DATA SUPPLIED:

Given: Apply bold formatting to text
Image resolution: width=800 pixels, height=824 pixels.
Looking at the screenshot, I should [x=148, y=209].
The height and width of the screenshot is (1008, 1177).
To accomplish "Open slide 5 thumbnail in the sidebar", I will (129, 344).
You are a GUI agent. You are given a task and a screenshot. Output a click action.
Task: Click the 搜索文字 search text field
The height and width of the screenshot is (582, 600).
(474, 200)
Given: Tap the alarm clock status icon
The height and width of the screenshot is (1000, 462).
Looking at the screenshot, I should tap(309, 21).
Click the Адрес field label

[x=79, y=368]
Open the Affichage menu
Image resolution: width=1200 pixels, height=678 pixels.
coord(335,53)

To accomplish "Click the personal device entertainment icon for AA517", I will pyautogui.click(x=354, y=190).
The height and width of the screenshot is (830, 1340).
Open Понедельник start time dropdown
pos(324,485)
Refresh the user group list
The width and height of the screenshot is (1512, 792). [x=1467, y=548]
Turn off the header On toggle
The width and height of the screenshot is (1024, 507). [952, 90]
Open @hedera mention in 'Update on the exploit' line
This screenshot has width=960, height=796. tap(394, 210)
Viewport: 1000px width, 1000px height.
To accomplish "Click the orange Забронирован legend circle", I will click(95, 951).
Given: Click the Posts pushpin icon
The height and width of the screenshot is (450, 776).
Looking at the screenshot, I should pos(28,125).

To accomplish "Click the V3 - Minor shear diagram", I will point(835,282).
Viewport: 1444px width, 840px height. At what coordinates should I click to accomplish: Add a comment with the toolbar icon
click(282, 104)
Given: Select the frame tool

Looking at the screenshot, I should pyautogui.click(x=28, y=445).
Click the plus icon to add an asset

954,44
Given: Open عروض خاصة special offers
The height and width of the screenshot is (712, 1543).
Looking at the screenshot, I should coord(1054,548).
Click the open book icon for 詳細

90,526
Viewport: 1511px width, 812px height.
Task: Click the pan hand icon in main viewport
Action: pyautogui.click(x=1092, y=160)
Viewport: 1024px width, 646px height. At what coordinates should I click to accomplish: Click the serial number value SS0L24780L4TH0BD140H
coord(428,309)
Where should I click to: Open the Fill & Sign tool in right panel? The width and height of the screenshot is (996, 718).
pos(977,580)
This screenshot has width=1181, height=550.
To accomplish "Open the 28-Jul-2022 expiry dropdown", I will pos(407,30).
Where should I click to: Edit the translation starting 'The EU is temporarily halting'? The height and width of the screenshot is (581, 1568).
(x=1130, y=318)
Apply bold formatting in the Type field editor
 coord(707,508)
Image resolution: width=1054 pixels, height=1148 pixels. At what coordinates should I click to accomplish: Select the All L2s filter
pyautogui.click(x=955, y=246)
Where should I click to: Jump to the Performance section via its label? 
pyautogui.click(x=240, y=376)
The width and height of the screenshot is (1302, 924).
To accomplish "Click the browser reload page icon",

WORK TO BE COMPLETED:
Please rewrite all of the records above, substituting "Instruction:" for "Given:" wherever it occurs and leaving every other character unchanged.

FINISHED TASK:
Instruction: Apply bold formatting to text
Image resolution: width=800 pixels, height=824 pixels.
Looking at the screenshot, I should [x=148, y=209].
The height and width of the screenshot is (1008, 1177).
To accomplish "Open slide 5 thumbnail in the sidebar", I will (129, 344).
You are a GUI agent. You are given a task and a screenshot. Output a click action.
Task: Click the 搜索文字 search text field
The height and width of the screenshot is (582, 600).
(474, 200)
Instruction: Tap the alarm clock status icon
The height and width of the screenshot is (1000, 462).
Looking at the screenshot, I should tap(309, 21).
Click the Адрес field label

[x=79, y=368]
Open the Affichage menu
Image resolution: width=1200 pixels, height=678 pixels.
coord(335,53)

To accomplish "Click the personal device entertainment icon for AA517", I will pyautogui.click(x=354, y=190).
The height and width of the screenshot is (830, 1340).
Open Понедельник start time dropdown
pos(324,485)
Refresh the user group list
The width and height of the screenshot is (1512, 792). [x=1467, y=548]
Turn off the header On toggle
The width and height of the screenshot is (1024, 507). [952, 90]
Open @hedera mention in 'Update on the exploit' line
This screenshot has width=960, height=796. tap(394, 210)
Viewport: 1000px width, 1000px height.
To accomplish "Click the orange Забронирован legend circle", I will click(95, 951).
Instruction: Click the Posts pushpin icon
The height and width of the screenshot is (450, 776).
Looking at the screenshot, I should pos(28,125).

To accomplish "Click the V3 - Minor shear diagram", I will point(835,282).
Viewport: 1444px width, 840px height. At what coordinates should I click to accomplish: Add a comment with the toolbar icon
click(282, 104)
Instruction: Select the frame tool

Looking at the screenshot, I should pyautogui.click(x=28, y=445).
Click the plus icon to add an asset

954,44
Instruction: Open عروض خاصة special offers
The height and width of the screenshot is (712, 1543).
Looking at the screenshot, I should coord(1054,548).
Click the open book icon for 詳細

90,526
Viewport: 1511px width, 812px height.
Task: Click the pan hand icon in main viewport
Action: pyautogui.click(x=1092, y=160)
Viewport: 1024px width, 646px height. At what coordinates should I click to accomplish: Click the serial number value SS0L24780L4TH0BD140H
coord(428,309)
Where should I click to: Open the Fill & Sign tool in right panel? The width and height of the screenshot is (996, 718).
pos(977,580)
This screenshot has width=1181, height=550.
To accomplish "Open the 28-Jul-2022 expiry dropdown", I will pos(407,30).
Where should I click to: Edit the translation starting 'The EU is temporarily halting'? The height and width of the screenshot is (581, 1568).
(x=1130, y=318)
Apply bold formatting in the Type field editor
 coord(707,508)
Image resolution: width=1054 pixels, height=1148 pixels. At what coordinates should I click to accomplish: Select the All L2s filter
pyautogui.click(x=955, y=246)
Where should I click to: Jump to the Performance section via its label? 
pyautogui.click(x=240, y=376)
The width and height of the screenshot is (1302, 924).
To accomplish "Click the browser reload page icon",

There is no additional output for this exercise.